◆ ABOUT THIS TASK ◆
Please find every line in the records below that contains the word "screenshot", and copy it.

◆ PROVIDED ENTRIES ◆

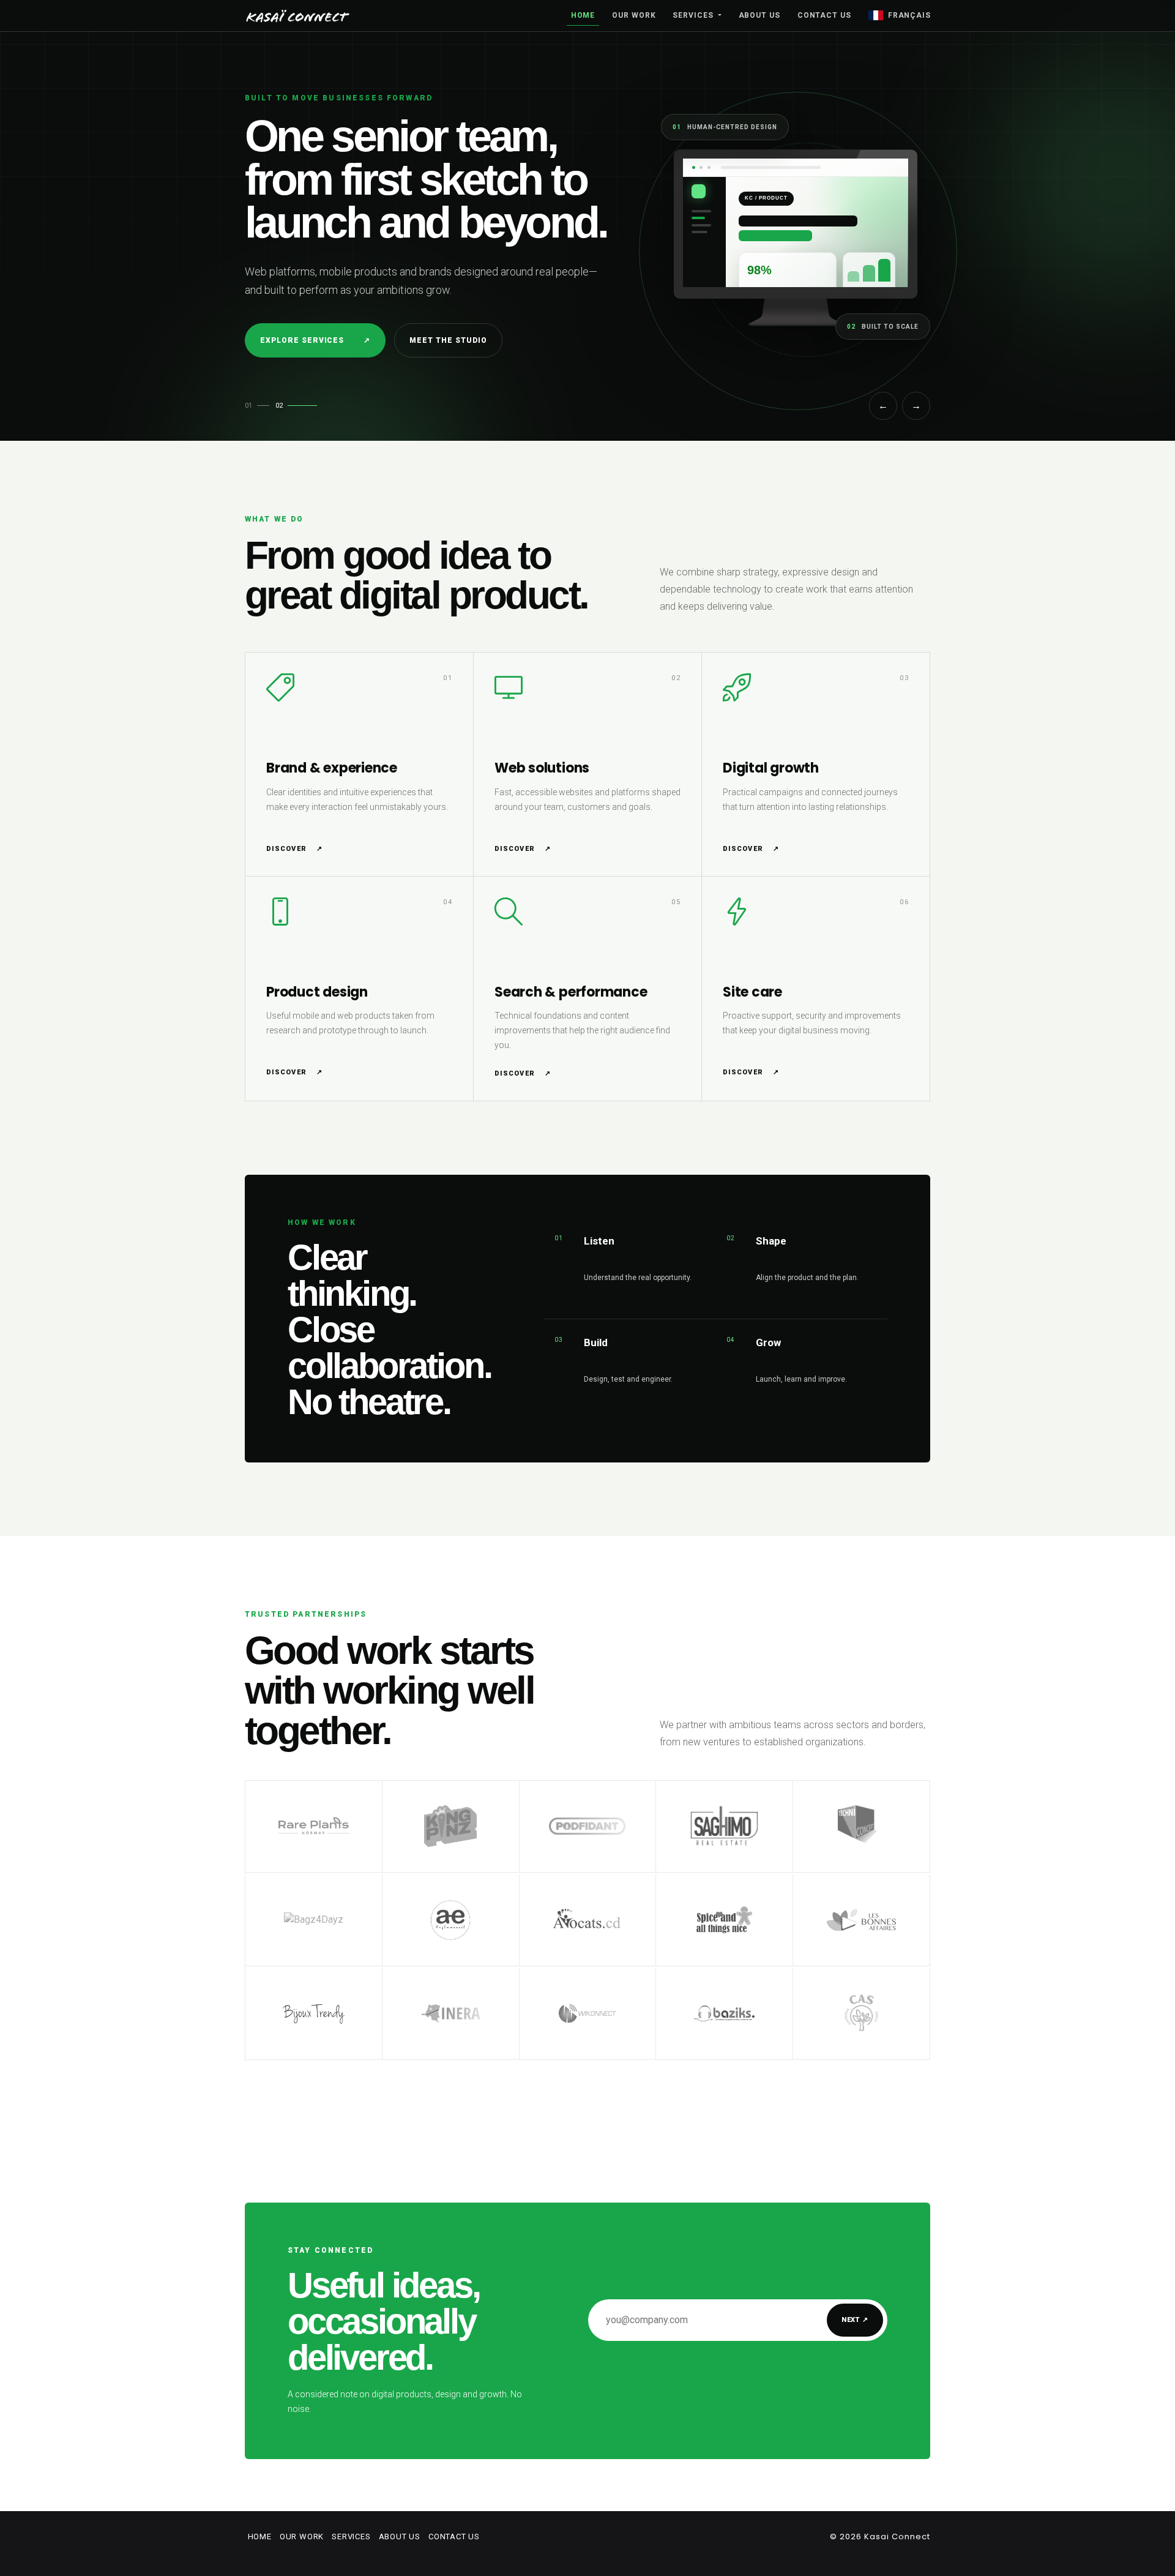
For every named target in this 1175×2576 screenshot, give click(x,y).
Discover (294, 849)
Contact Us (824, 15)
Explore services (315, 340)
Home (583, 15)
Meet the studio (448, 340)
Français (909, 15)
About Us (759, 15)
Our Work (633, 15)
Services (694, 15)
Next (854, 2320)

==

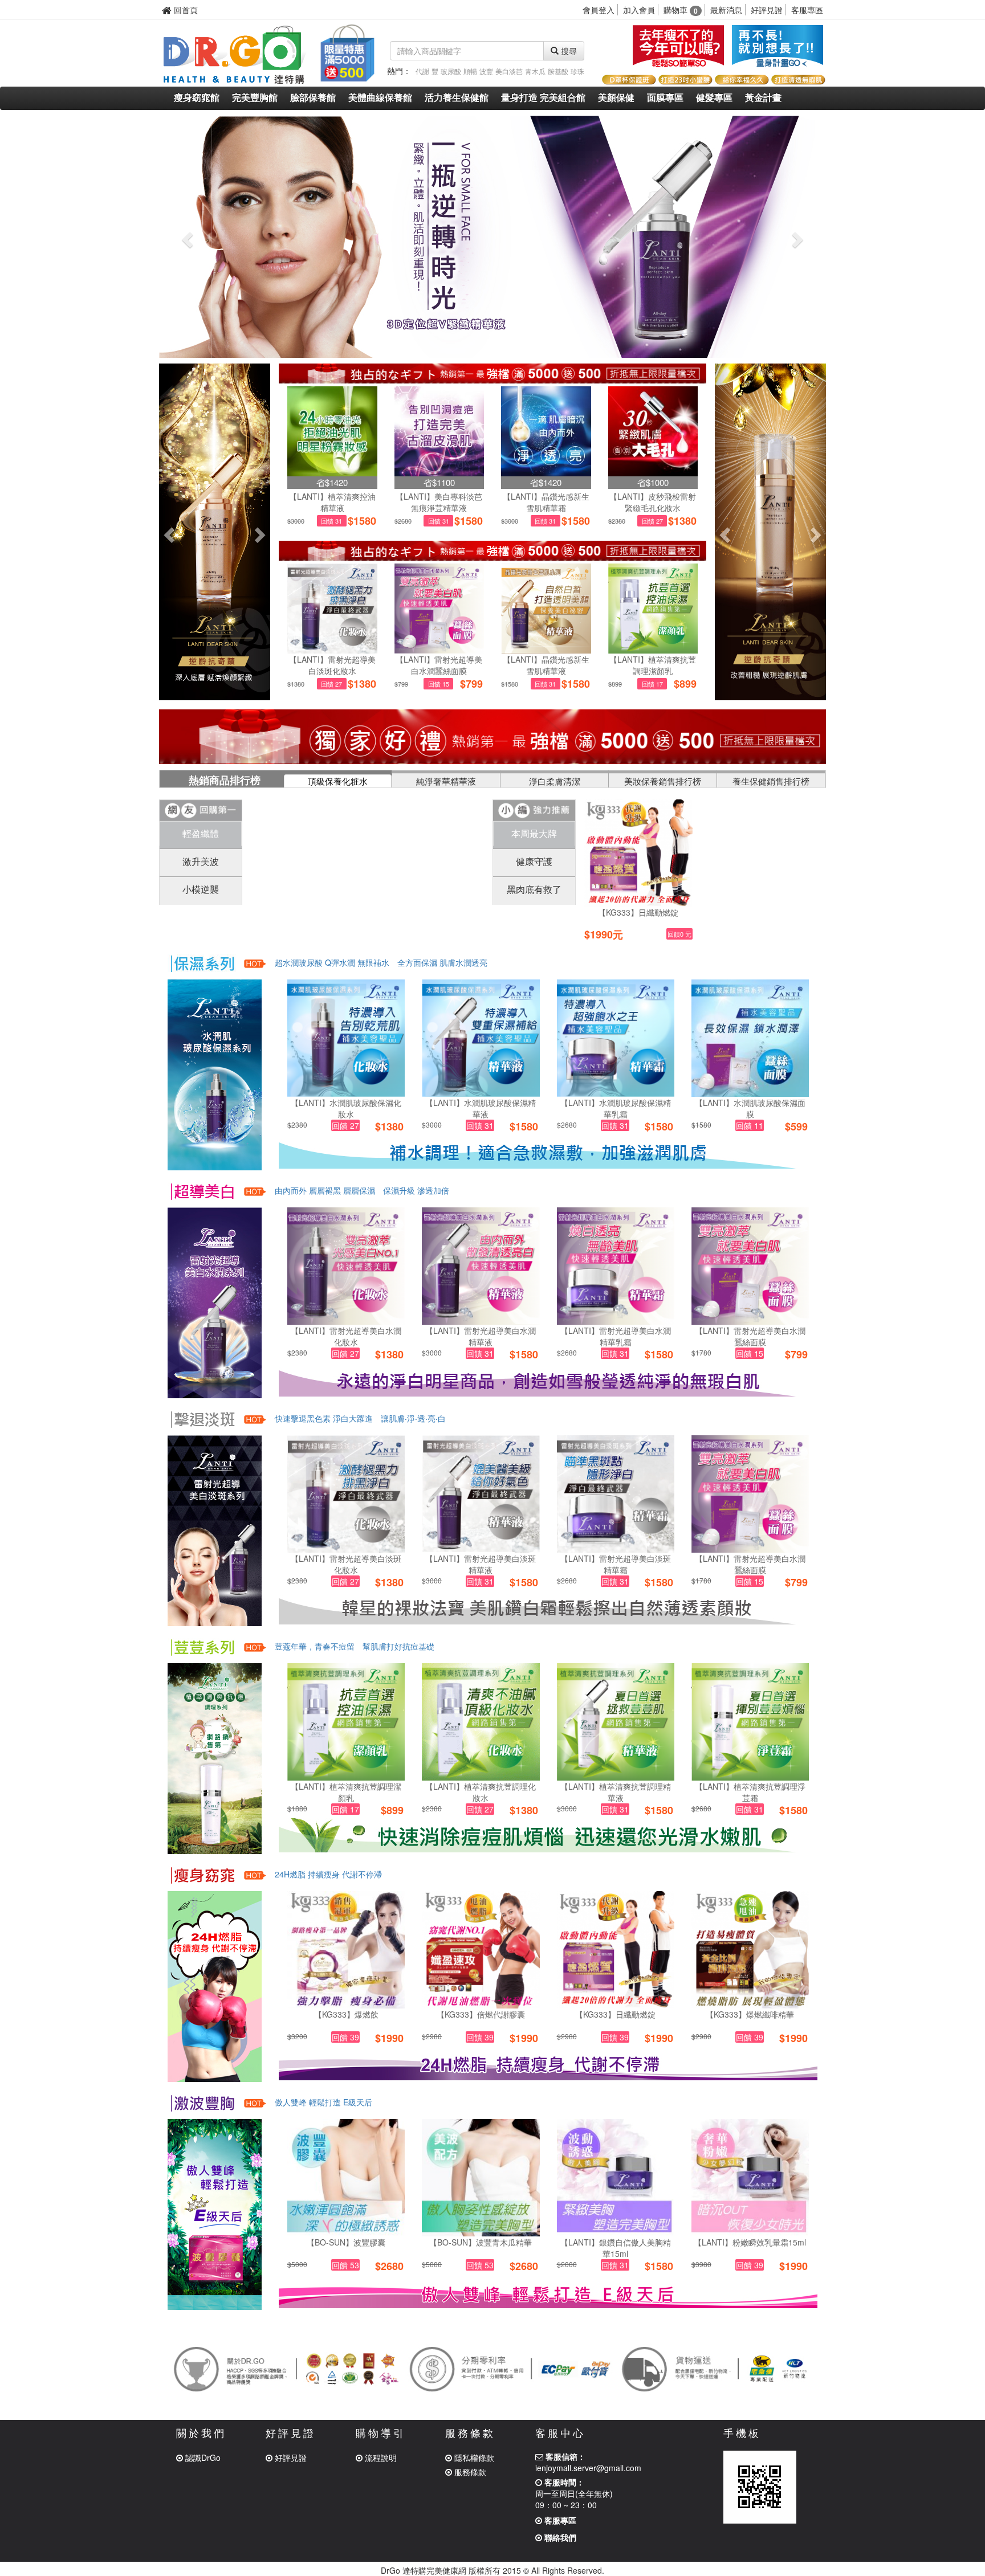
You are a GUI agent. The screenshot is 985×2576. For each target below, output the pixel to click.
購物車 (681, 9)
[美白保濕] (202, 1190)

◆ ANSWER AREA ◆
For every named target in this 1175×2576 screenshot, give click(x,y).
You are a GUI agent. The screenshot is 985×2576. For each target below, output the pixel to click.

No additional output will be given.